At baseline, patient characteristics were similar between the zanubrutinib and BR arms. The median age was 70 years, with 82% of patients above the age of 65 in each arm. A majority of patients were male, and 72% were from Europe. Approximately 30% had Binet stage C disease and disease bulk of 5 cm or larger, respectively. There were 53% of patients in each arm with unmutated IGHV, and 6% with a TP53 mutation.

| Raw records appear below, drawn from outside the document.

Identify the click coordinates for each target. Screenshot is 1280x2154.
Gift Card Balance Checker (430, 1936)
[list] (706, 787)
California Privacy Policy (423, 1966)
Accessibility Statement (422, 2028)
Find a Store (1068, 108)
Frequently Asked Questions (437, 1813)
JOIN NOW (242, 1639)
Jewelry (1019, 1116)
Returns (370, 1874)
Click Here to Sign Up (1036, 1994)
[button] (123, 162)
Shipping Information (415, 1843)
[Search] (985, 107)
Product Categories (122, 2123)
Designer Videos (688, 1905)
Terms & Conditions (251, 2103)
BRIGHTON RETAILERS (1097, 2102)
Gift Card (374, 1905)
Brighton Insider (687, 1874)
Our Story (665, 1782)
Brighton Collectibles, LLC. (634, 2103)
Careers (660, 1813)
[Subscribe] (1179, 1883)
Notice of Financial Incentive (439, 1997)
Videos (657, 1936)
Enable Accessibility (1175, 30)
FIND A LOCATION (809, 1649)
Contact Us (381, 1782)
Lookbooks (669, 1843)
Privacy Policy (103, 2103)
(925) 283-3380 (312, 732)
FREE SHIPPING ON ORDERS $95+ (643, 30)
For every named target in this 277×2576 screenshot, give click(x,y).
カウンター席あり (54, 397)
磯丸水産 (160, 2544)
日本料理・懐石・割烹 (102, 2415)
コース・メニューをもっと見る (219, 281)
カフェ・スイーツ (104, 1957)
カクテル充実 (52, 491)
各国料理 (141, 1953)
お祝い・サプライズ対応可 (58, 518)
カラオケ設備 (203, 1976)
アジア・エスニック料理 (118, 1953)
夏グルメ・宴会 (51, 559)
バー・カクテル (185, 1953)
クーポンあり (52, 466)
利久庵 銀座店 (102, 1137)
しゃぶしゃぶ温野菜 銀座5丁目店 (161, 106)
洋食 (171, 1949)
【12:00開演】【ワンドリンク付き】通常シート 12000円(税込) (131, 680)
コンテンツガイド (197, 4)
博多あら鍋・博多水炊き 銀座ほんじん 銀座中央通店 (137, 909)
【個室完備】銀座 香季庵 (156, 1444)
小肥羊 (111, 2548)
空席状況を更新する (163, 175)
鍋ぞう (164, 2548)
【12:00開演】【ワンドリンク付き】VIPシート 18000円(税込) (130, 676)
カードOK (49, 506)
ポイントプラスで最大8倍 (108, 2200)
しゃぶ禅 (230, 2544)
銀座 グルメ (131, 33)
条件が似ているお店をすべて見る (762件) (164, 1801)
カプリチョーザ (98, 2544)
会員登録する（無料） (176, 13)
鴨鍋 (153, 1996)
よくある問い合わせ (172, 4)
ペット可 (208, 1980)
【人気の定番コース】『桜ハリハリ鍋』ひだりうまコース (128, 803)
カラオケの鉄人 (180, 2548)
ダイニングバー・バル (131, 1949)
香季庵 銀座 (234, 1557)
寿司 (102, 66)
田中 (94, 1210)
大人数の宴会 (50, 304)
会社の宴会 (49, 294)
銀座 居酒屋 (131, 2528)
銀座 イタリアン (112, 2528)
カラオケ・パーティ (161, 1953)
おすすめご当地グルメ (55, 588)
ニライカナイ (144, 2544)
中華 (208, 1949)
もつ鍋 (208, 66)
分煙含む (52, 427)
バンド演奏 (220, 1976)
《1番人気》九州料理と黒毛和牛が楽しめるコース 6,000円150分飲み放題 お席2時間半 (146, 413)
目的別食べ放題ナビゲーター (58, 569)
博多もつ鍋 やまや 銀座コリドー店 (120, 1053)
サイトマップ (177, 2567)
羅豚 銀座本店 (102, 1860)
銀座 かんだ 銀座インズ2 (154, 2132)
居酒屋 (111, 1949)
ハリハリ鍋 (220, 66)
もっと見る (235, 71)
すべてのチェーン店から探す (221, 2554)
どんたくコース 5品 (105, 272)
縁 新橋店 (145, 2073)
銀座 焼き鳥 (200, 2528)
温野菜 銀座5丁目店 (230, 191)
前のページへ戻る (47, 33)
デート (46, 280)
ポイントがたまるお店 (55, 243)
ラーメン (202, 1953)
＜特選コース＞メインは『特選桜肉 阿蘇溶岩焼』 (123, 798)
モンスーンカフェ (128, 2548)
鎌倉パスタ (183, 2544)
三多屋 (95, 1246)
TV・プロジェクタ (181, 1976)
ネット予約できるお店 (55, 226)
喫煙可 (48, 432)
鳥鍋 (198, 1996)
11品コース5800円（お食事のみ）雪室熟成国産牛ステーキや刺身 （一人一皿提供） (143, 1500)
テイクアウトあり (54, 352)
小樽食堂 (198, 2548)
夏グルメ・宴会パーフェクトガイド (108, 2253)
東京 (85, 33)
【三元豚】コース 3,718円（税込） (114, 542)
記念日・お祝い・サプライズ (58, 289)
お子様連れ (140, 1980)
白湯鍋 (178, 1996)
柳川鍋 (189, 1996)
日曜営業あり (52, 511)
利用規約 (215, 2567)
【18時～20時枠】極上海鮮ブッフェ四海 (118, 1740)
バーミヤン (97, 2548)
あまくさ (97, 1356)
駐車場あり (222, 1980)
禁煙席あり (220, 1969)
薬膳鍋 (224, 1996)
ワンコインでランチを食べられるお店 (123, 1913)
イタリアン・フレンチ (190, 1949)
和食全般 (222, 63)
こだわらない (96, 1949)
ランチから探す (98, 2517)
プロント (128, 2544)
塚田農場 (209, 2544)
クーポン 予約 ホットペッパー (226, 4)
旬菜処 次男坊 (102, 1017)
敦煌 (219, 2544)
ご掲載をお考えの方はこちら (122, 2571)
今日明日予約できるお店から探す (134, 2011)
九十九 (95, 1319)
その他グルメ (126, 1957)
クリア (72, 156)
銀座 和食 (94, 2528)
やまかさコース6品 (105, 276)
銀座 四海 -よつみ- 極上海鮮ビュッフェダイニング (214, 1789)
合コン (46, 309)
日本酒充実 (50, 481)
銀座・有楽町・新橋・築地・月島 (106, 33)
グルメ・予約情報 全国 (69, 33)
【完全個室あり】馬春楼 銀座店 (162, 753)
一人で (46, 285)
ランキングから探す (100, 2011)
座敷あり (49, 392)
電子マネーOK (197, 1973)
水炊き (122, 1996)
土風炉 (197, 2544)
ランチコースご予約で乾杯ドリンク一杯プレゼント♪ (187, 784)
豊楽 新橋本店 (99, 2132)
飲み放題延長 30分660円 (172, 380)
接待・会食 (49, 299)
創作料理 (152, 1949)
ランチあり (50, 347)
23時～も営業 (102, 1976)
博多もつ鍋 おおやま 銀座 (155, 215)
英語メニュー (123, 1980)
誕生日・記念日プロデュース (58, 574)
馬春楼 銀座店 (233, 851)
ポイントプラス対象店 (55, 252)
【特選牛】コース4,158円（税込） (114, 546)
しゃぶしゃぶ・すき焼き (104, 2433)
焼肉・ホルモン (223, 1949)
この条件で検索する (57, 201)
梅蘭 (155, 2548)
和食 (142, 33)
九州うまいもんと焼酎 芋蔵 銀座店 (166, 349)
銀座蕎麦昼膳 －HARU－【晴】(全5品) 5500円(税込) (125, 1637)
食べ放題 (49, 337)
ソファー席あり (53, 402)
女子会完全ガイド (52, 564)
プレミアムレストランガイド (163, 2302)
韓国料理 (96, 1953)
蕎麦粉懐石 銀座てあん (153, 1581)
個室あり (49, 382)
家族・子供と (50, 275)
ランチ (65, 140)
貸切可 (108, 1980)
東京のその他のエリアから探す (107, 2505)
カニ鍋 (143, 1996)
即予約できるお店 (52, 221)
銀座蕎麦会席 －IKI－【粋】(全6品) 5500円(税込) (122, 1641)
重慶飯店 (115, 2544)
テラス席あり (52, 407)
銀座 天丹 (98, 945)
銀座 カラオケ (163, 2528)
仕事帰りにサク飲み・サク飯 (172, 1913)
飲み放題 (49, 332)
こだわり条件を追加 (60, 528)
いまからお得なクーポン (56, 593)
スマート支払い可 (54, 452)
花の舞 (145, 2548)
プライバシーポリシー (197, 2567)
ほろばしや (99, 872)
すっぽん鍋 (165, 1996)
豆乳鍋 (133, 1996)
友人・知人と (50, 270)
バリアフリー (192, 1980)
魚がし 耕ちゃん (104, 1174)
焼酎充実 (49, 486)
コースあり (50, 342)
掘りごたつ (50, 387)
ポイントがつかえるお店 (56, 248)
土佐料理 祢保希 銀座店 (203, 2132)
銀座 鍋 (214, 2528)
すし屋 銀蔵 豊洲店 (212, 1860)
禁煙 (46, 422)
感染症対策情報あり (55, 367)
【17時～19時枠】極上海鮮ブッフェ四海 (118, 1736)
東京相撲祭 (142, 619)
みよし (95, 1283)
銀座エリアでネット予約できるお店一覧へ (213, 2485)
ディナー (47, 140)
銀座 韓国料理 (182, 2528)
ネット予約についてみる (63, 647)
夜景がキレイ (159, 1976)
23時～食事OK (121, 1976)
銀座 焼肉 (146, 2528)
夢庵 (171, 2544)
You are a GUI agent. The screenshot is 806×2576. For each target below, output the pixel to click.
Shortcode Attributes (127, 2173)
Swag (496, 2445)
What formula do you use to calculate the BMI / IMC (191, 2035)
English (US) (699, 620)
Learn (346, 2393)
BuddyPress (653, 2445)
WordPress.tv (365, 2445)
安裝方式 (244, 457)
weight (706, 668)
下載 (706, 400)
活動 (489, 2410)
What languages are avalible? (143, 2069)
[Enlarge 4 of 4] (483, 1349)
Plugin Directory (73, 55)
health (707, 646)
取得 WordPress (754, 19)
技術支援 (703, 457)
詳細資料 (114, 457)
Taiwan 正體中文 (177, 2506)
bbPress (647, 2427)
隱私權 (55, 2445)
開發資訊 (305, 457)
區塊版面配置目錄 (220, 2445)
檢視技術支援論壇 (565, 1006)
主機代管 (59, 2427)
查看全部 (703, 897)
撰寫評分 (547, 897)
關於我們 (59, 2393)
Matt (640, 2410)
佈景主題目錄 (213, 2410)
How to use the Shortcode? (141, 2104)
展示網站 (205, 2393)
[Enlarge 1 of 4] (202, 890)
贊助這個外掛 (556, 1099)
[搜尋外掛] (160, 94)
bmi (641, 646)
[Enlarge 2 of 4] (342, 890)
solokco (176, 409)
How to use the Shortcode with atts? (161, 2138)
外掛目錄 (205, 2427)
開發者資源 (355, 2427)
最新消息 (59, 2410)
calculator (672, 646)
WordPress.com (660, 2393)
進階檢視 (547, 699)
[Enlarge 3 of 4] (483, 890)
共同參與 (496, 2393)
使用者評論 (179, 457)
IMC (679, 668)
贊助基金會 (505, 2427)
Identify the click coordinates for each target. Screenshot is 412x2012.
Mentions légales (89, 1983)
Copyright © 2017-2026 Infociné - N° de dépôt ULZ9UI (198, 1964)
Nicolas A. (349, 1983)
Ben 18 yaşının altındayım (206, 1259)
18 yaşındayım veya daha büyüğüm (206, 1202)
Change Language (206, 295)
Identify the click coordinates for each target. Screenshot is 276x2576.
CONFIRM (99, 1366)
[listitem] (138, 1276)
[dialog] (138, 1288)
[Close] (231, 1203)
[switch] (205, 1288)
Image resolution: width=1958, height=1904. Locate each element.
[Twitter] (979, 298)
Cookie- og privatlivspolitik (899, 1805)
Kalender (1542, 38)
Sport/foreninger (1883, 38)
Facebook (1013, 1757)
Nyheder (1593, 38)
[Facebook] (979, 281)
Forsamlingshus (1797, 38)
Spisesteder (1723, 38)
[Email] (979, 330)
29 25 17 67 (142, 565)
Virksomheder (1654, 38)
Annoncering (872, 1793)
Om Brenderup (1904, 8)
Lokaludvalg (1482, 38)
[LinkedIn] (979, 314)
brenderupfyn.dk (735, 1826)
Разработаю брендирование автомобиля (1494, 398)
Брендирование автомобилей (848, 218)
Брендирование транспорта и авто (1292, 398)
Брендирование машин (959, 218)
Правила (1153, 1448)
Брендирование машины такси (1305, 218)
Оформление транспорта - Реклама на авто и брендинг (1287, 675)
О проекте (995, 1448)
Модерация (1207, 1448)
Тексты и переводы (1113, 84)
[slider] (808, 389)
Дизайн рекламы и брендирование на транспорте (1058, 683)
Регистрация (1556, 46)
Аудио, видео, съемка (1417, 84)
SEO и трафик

The median treatment duration with zanubrutinib at the 61.2-month follow-up was 60.5 months (95% CI, 0.5-77.9), with 163 patients (67.6%) still receiving treatment. For BR, 79% completed all 6 cycles of treatment and 13% discontinued early due to AEs. Fifty-nine patients overall crossed over from BR to zanubrutinib after experiencing disease progression.
“The result of this extended follow-up support the use of zanubrutinib as the standard first-line treatment option for patients, regardless of the disease risk factors,” Shadman concluded.